Heyo Kroemer, Vorstandsvorsitzender der Berliner Charité, erinnerte in der Debatte an den demografischen Wandel, der für eine Doppelbelastung im Gesundheitswesen sorgen werde. „Darauf reagieren wir in keiner Weise“, bemängelte Kroemer. Er wünsche sich deshalb eine ehrliche Analyse für Deutschland.
Zudem sei die Digitalisierung und Nutzung der Künstlichen Intelligenz (KI) wichtig, um etwa Personal zu entlasten und Aufnahmeprozesse in den Kliniken zu beschleunigen. Eine konsequente Digitalisierung im deutschen Gesundheitswesen hätte zudem den Vorteil, dass man eine digitale Autonomie im Hinblick auf die Abhängigkeit von den USA erreichen könnte, so Kroemer.
Für das Amt des künftigen Bundesgesundheitsministers oder -ministerin sprach sich Stoff-Ahnis für die Bundestagspräsidentin Bärbel Bas (SPD) aus.

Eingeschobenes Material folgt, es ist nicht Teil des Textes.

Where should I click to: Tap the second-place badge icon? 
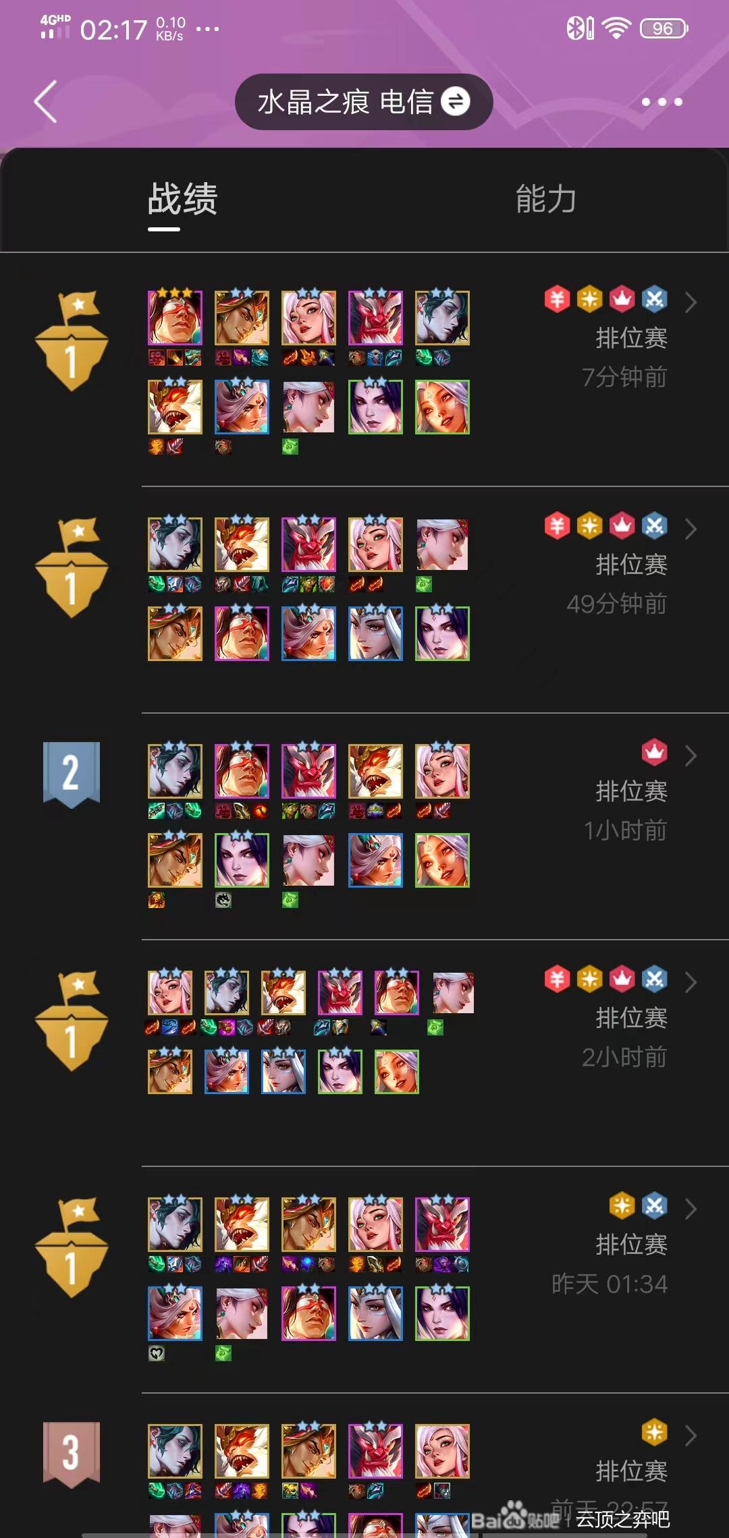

Gaß von der DKG wünschte sich jemand, der Kompromisse schließen könne und sprach sich deutlich gegen den amtierenden Bundesgesundheitsminister Karl Lauterbach (SPD) aus. Kroemer von der Charité hingegen erklärte, er hege gewisse Sympathien für Lauterbach, da er im Vergleich zu seinen Vorgängern viel erreicht habe. Auch BMG-Staatssekretär Franke sprach sich für eine Fortführung des Amtes durch Lauterbach aus.